PROMPT
Beginning at the line that holds "LV (168, 41)", transcribe each line exactly through the end of the records, and leave any pictures out.

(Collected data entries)
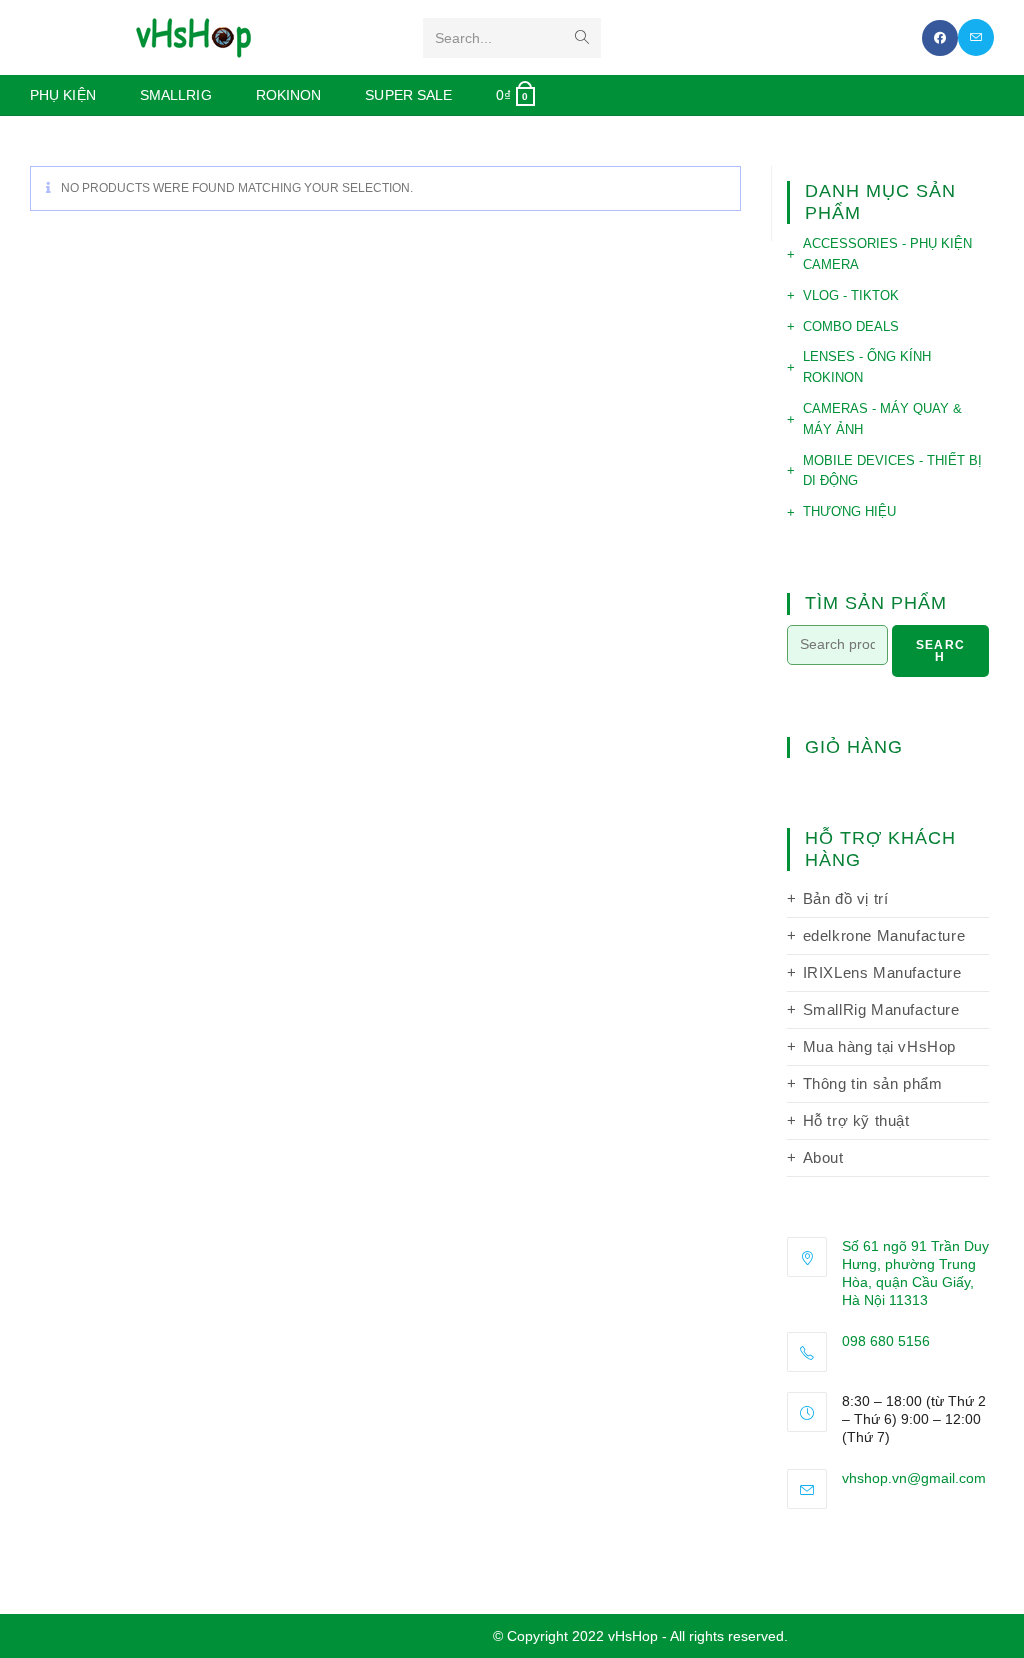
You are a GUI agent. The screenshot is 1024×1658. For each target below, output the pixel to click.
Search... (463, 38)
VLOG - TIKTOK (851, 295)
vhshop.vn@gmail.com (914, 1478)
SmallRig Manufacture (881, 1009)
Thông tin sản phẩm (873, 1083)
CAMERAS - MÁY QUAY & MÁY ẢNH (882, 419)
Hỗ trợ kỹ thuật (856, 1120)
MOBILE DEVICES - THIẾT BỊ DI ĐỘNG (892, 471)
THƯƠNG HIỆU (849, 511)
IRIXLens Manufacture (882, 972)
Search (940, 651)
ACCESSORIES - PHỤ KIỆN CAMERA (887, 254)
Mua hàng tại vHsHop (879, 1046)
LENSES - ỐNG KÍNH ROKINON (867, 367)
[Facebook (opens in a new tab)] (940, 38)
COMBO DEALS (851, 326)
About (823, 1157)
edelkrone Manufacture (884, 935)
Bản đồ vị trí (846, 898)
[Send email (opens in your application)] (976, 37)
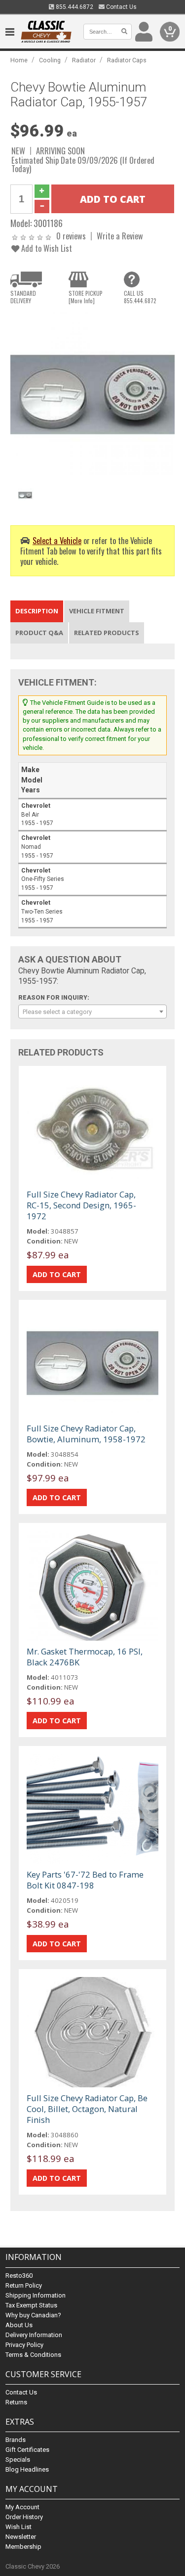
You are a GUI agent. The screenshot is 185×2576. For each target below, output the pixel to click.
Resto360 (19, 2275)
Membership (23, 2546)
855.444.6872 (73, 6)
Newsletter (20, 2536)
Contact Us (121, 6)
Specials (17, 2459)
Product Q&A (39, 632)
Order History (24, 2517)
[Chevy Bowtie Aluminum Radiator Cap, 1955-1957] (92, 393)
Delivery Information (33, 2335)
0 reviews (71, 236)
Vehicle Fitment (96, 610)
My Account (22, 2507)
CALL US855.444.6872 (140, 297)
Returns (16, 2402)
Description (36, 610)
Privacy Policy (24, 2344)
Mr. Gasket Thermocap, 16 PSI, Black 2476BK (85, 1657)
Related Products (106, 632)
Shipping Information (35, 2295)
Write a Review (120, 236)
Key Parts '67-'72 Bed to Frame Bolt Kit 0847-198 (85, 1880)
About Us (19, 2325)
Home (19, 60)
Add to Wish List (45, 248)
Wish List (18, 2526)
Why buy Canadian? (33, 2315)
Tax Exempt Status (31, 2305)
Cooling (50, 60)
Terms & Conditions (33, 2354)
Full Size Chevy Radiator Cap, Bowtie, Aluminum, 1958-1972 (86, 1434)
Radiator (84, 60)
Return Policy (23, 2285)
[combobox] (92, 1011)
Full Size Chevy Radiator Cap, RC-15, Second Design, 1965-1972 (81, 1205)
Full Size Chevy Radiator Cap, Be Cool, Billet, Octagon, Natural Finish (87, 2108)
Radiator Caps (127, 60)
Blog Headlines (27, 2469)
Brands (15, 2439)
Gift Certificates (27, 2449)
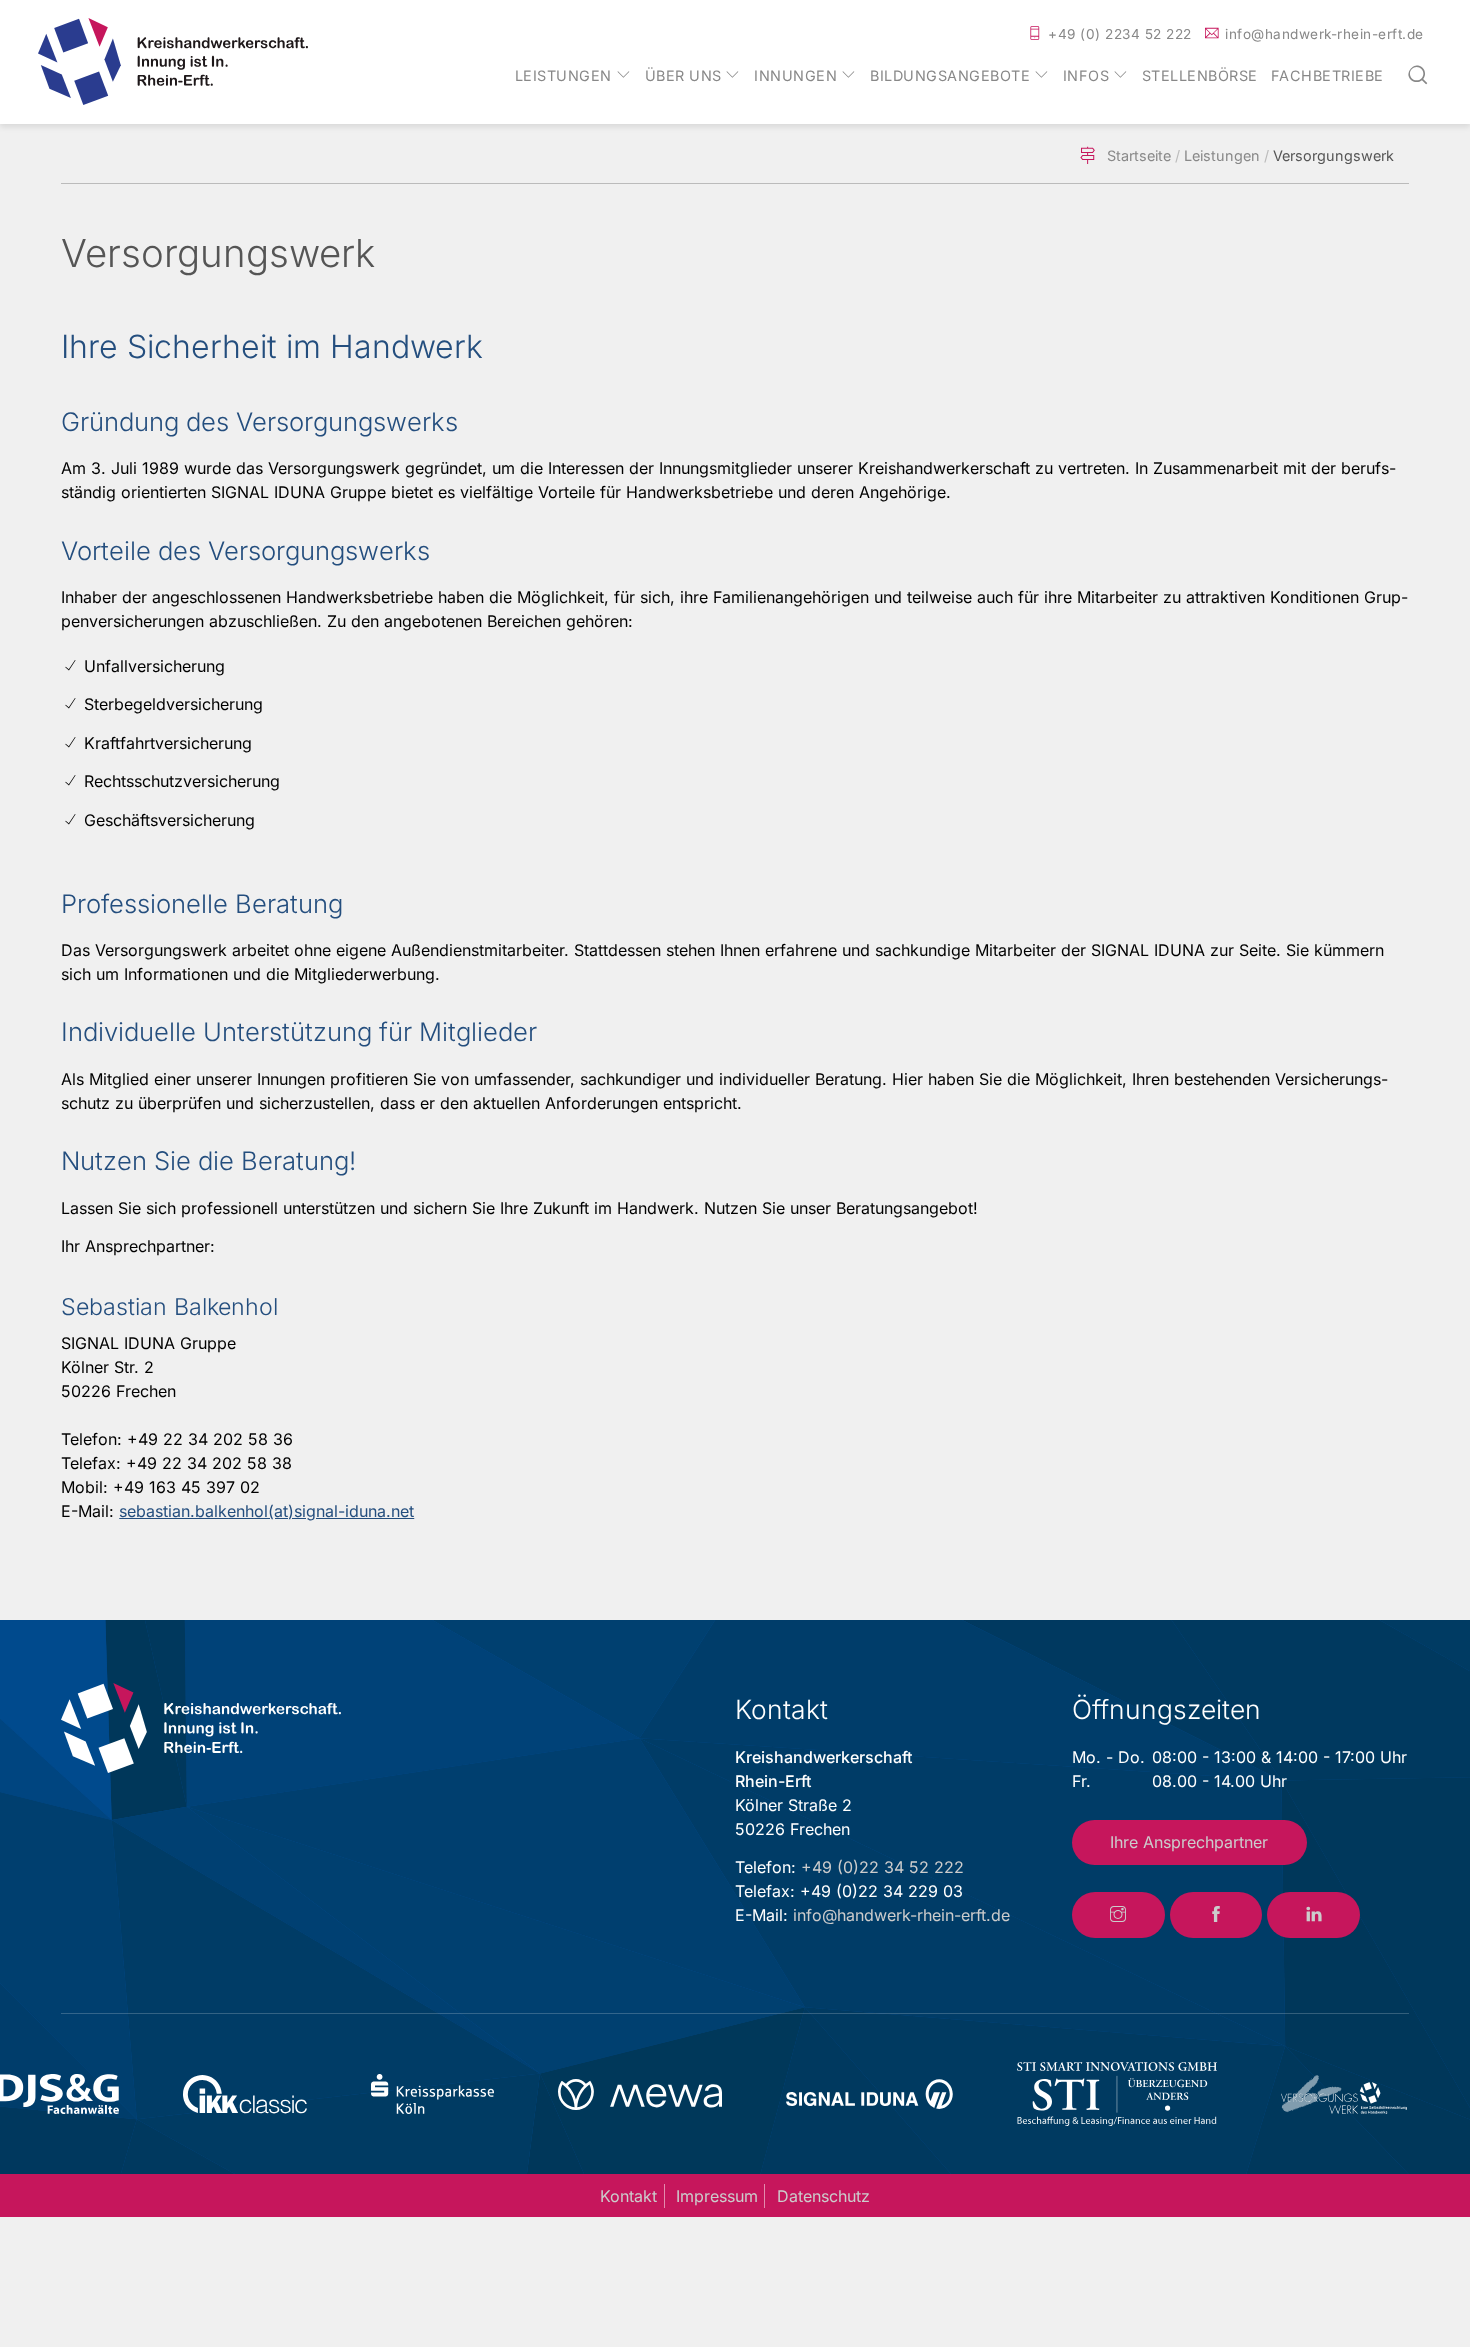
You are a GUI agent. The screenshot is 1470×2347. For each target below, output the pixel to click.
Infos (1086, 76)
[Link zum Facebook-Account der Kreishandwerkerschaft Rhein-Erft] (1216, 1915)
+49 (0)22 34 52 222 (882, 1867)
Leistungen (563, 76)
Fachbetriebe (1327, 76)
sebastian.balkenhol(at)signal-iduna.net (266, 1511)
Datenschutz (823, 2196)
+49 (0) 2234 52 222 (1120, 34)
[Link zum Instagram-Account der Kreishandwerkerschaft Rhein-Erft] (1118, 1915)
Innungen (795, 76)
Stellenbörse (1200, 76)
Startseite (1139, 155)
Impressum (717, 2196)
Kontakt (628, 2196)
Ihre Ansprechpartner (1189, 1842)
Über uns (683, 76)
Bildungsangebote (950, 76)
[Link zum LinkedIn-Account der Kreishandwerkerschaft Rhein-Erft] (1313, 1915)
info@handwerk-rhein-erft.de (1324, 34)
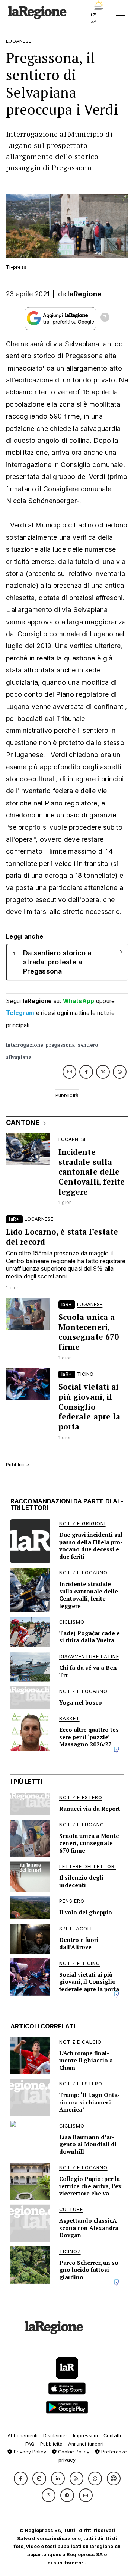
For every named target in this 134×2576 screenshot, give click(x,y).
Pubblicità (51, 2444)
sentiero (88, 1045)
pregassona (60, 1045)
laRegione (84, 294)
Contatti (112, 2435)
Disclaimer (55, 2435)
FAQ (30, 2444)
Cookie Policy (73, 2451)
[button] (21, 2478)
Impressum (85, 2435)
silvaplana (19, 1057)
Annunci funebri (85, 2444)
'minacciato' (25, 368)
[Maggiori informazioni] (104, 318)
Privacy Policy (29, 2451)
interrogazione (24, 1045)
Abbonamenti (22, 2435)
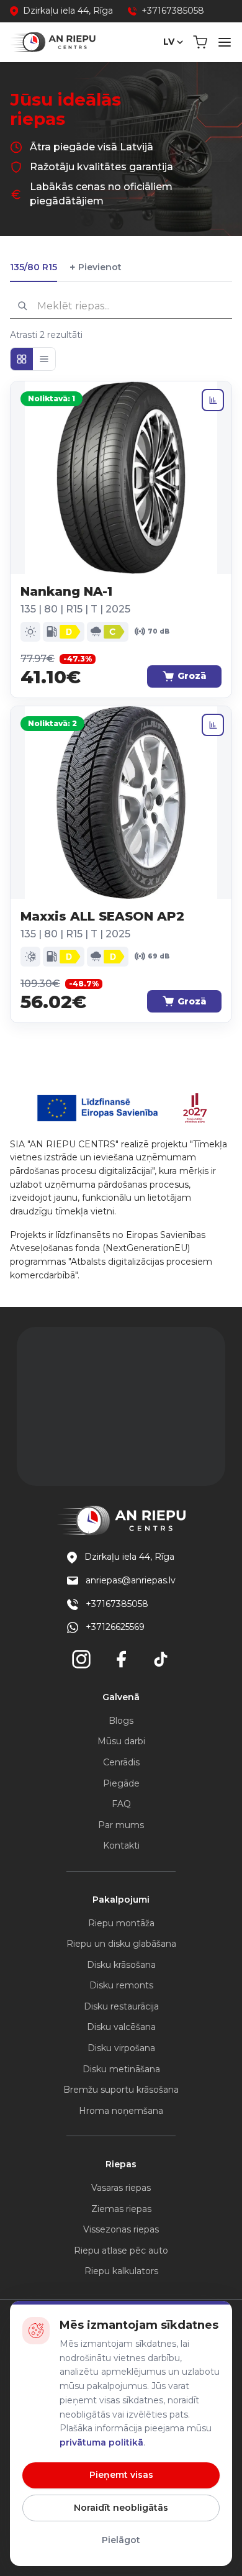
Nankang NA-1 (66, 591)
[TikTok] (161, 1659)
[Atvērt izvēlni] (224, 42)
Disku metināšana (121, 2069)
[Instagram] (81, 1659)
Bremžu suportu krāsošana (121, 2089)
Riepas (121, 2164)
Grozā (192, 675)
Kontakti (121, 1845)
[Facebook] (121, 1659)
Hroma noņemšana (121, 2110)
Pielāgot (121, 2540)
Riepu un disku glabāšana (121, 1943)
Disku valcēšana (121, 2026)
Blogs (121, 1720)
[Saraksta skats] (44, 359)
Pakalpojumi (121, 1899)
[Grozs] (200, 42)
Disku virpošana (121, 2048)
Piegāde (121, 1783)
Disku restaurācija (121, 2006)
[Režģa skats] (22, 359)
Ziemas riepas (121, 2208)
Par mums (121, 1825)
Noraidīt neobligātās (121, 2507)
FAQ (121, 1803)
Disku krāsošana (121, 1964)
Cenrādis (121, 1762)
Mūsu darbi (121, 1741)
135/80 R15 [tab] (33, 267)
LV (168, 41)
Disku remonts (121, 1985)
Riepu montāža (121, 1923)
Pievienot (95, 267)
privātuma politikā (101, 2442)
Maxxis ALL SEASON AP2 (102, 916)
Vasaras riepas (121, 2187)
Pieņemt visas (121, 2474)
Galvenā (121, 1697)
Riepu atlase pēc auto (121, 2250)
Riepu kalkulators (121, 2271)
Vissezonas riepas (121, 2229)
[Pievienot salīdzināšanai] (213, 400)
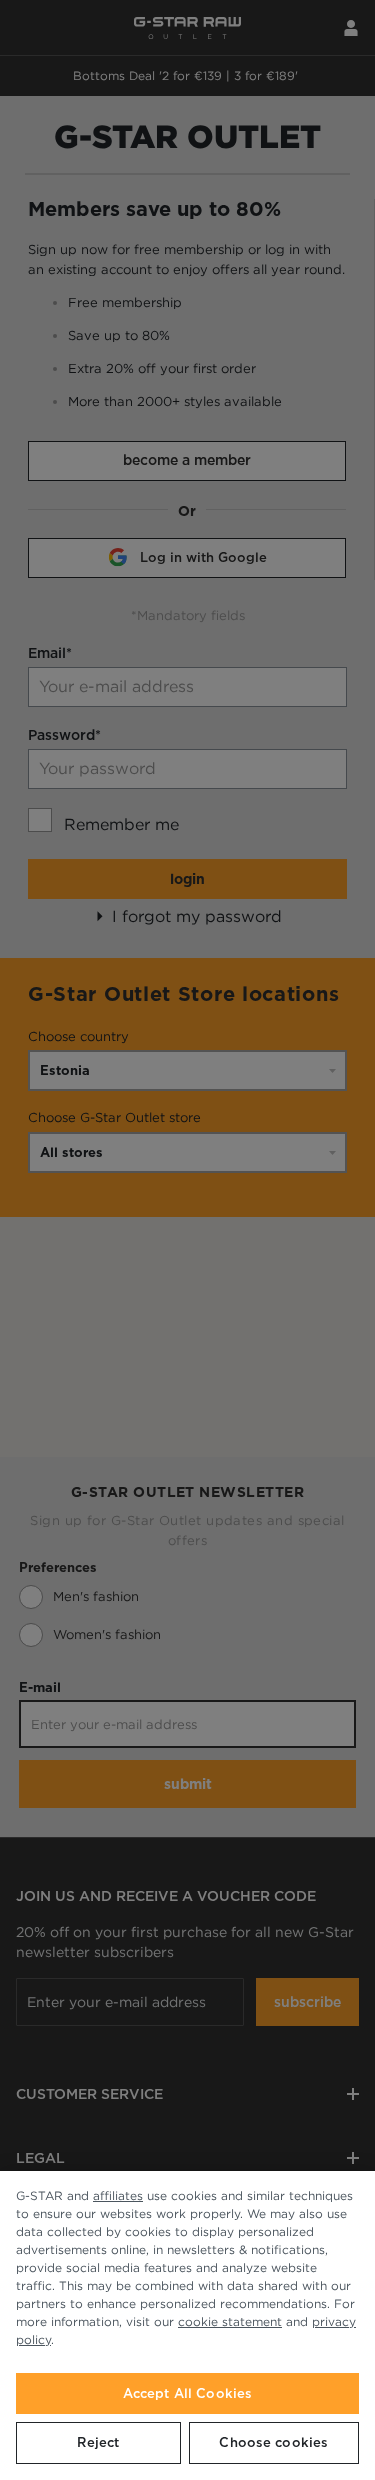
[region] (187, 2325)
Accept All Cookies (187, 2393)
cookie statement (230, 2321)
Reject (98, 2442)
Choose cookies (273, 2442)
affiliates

YOUR RESPONSE
LV (168, 41)
Disku remonts (121, 1985)
Riepu montāža (121, 1923)
Pievienot (95, 267)
privātuma politikā (101, 2442)
Maxxis ALL SEASON AP2 (102, 916)
Vasaras riepas (121, 2187)
Pieņemt visas (121, 2474)
Galvenā (121, 1697)
Riepu atlase pēc auto (121, 2250)
Riepu kalkulators (121, 2271)
Vissezonas riepas (121, 2229)
[Pievienot salīdzināšanai] (213, 400)
[region] (187, 2325)
Accept All Cookies (187, 2393)
cookie statement (230, 2321)
Reject (98, 2442)
Choose cookies (273, 2442)
affiliates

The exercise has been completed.